AMD Unveils MI350 AI Chips and Cloud Access to Tackle Nvidia’s Dominance
New AI Hardware and Developer Platform Signal AMD’s Bold Push into the AI Race
Advanced Micro Devices (AMD) is stepping up its competition in the artificial intelligence sector with the official release of its MI350 series of AI accelerators, along with the introduction of a new cloud-based development environment designed for researchers and developers. These announcements were made at the company’s “AI Forward” event held in San Jose, California.
MI350 Chips Promise Higher Performance and Expanded Memory
The MI350 lineup, which features the MI350X and MI355X chips, marks AMD’s latest effort to take on Nvidia’s Blackwell architecture, widely considered the industry leader in AI GPU design.
According to AMD, these new chips offer dramatic boosts in performance, including:
- Up to 4x faster AI training speed than their predecessors
- Massive gains in inference efficiency, making them ideal for powering large-scale language models and computer vision systems
Each chip includes 288GB of HBM3E high-speed memory, which outpaces the base capacity of Nvidia’s single-chip configurations. However, Nvidia’s high-end designs like the GB200 superchip pair two GPUs together, giving it a slight edge in raw memory.
AMD’s new chips can be deployed individually or within powerful compute platforms, where eight GPUs work in tandem, delivering 2.3TB of unified memory. Depending on configuration, these systems can be cooled using traditional air systems or advanced liquid cooling technologies, catering to a wide range of data center environments.
AMD Looks Ahead with MI400 GPUs
In addition to the MI350 launch, AMD shared a glimpse into the MI400 series, its next-gen GPU architecture scheduled for release in 2026.
Highlights of the MI400 chips include:
- Up to 432GB of HBM4 memory
- Memory throughput reaching 19.6 terabytes per second
These chips are expected to go toe-to-toe with Nvidia’s future products like the Blackwell Ultra (GB300) and the Rubin GPU line, which will push the boundaries of AI model training capabilities even further.
AMD Developer Cloud Offers On-Demand Access to AI Hardware
AMD’s cloud ambitions were also front and center at the event, with the debut of the AMD Developer Cloud, a platform designed to provide instant access to AMD’s AI accelerators.
Developers can now:
- Connect remotely to AMD-powered GPU clusters
- Test, train, and deploy AI models without purchasing physical hardware
- Scale their workloads using high-performance MI300 and MI350 chips
This offering opens doors for smaller companies and research teams who want to utilize AI hardware without committing to expensive infrastructure. It also places AMD in direct competition with cloud services offering Nvidia-based GPUs.
AMD Faces Market Pressure Despite Technological Gains
Despite these technological leaps, AMD’s stock performance has been underwhelming compared to Nvidia’s. Over the last year:
- AMD shares have dipped by 24%
- Nvidia stock climbed over 19%
As of mid-2025, AMD remains flat for the year, while Nvidia continues to post gains. A significant contributor to this disparity is the impact of U.S. export restrictions on AI chips sold to China. AMD has projected an $800 million revenue loss due to the policy, while Nvidia’s losses are expected to exceed $8 billion in its current quarter.
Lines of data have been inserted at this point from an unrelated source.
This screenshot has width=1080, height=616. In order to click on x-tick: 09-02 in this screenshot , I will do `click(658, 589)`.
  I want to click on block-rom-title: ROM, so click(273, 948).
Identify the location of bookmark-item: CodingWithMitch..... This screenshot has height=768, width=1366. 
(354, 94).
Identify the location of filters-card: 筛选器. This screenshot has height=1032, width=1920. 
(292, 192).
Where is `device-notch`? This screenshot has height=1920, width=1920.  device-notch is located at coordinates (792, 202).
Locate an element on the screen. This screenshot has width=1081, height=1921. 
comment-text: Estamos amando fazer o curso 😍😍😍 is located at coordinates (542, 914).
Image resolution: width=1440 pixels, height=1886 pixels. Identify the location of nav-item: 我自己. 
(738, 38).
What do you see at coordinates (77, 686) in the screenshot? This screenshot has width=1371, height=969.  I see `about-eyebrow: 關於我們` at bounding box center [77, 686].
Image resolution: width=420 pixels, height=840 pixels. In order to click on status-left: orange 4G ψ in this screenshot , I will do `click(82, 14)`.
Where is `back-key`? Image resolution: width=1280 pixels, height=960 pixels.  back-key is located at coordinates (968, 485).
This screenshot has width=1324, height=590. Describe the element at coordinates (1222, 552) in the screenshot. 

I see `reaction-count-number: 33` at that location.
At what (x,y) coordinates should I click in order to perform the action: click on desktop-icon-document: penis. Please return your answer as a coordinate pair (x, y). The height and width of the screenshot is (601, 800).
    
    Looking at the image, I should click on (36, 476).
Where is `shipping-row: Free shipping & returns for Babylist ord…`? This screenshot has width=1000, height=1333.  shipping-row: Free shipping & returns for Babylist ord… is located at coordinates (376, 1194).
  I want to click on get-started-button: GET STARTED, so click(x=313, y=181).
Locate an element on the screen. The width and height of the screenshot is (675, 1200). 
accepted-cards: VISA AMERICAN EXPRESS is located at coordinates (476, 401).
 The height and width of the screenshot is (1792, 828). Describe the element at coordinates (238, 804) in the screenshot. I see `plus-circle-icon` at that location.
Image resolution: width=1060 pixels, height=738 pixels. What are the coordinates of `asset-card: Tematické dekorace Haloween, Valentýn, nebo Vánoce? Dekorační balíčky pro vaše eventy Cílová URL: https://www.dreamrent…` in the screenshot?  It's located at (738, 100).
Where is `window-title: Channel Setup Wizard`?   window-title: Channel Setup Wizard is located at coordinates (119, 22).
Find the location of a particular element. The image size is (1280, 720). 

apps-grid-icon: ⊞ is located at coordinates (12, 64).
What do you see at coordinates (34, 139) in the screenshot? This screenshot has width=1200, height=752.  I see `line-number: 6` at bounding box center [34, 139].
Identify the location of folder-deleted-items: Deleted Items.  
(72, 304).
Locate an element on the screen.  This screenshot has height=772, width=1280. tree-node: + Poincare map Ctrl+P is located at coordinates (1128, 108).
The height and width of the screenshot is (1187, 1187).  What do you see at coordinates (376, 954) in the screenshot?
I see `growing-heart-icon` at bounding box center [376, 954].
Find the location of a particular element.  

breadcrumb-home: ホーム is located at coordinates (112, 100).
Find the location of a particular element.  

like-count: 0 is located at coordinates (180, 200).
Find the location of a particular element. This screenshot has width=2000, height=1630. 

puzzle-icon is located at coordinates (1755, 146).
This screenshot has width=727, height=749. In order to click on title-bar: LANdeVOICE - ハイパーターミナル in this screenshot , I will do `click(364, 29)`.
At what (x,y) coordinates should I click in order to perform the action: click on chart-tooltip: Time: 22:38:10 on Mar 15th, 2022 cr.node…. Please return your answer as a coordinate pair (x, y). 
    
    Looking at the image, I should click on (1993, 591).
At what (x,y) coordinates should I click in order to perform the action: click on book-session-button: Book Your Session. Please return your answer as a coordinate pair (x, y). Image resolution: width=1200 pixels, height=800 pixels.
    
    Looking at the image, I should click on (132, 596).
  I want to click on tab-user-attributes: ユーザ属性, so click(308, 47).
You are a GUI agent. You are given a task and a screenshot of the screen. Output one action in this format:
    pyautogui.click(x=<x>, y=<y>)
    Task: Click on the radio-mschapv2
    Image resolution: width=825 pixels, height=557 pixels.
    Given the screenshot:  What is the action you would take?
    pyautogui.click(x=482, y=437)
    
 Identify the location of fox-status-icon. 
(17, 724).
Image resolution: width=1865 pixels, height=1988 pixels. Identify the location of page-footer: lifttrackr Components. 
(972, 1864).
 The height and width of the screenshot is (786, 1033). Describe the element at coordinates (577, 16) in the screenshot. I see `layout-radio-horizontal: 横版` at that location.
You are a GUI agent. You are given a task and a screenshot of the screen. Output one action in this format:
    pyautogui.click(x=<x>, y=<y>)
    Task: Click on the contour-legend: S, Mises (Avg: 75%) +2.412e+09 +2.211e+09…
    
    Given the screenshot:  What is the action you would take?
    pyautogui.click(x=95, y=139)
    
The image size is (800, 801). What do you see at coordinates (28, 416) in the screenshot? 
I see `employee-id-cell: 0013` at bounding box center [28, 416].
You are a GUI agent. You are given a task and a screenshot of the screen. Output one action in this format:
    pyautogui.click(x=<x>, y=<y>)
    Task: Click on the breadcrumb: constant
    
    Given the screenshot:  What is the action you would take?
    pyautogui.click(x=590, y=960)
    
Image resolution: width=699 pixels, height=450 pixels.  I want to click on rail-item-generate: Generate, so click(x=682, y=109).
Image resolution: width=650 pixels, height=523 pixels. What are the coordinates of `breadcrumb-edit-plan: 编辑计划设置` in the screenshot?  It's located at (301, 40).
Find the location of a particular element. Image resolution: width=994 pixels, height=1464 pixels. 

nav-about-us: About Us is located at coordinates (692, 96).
The Bigger Picture: A High-Stakes Battle in AI Infrastructure
With the release of MI350 and the preview of the MI400 line, AMD has made it clear that it’s not backing down in the competition for dominance in AI infrastructure. The company’s hardware innovations, combined with the accessibility of its new cloud services, suggest that AMD is strategically positioning itself to close the gap with Nvidia.
As generative AI, large-scale training, and inference tasks become the backbone of modern computing, the fight for GPU supremacy will only intensify. AMD is betting big that its performance-driven chips and flexible access models will attract a growing segment of the AI development market.